With that said, I would also like to suggest that to truly understand reformed soteriology, you need to understand the big picture AS WELL AS the components (what have become known as the "five points"). Can't have one without the other, you will tend to run in circles. I will ignore the comment about calvinistic folks being in a cult, lol. That's a pretty bold statement. As for your dispensational eschatology, I'm not really that interested in that discussion right now. Although it is interesting:
"It may come as a surprise but the doctrine of the Rapture is not mentioned in any Christian writings, of which we have knowledge, until after the year 1830 C.E. Whether the early writers were Greek or Latin, Armenian or Coptic, Syrian or Ethiopian, English or German, orthodox or heretic, no one mentioned it before 1830 (though a sentence in Pseudo-Dionysius in about 500 C.E. could be so interpreted). Of course, those who feel the origin of the teaching is in the Bible would say that it ceased being taught for some unknown reason at the close of the apostolic age only to reappear in 1830. But if the doctrine were so clearly stated in Scripture, it seems incredible that no one should have referred to it before the 19th century.
The lateness of the doctrine does not necessarily mean the teaching is wrong (only the plain statements of the Bible can reveal that). It does show that thousands of eminent scholars over seventeen centuries (including the most astute “Christian Fathers” and those of the Reformation and post-Reformation periods) must be considered prophetic dunces for not having understood so fundamental a teaching. This lapse of seventeen centuries when no one elaborated on the doctrine must be viewed as an obstacle to accepting its reliability."

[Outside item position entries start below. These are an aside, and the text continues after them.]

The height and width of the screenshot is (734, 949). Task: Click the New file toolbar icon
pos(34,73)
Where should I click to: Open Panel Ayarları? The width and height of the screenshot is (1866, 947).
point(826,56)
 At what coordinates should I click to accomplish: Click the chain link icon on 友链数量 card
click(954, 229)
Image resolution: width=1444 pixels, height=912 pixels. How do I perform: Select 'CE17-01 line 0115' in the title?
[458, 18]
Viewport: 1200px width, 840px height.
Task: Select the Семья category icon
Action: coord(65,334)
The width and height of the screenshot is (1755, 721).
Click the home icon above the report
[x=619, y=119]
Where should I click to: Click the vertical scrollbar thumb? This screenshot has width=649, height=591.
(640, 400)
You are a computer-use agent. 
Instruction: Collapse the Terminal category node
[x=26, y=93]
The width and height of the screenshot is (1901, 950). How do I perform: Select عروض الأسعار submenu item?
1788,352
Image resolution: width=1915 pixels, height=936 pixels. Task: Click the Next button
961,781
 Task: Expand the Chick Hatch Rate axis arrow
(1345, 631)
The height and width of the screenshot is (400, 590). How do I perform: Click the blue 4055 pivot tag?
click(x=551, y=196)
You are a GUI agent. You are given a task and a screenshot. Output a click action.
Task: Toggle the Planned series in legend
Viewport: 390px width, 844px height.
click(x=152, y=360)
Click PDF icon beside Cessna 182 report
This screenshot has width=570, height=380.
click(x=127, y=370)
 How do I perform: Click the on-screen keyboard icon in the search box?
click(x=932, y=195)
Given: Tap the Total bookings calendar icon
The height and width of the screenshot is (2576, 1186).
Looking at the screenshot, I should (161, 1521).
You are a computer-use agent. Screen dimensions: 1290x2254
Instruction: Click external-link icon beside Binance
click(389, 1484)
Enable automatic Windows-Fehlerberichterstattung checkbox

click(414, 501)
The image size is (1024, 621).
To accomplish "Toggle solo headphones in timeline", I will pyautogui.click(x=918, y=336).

Digressed again, I apologize. But honestly, not really interested in eschatology so much as hoping your audience, whoever that may be, is given an accurate representation of reformed soteriology. Not one-liners and statements meant to get knee-jerk reactions.
Also not interested in defending Calvin's paedobaptist position. I disagree with him, Turretin, and other reformers there anyway, I'm a credobaptist. Because I would be considered "Calvinistic" doesn't mean I believe EVERYTHING Calvin believed, paedobaptism being an example. It is mainly in the area of Soteriology. Although it is interesting that you brought up the paedo/credo debate. Anyway, I will get to work on something soon, and look forward to getting back to you and hopefully giving you and other readers a clearer understanding of reformed soteriology than what has been presented on your website.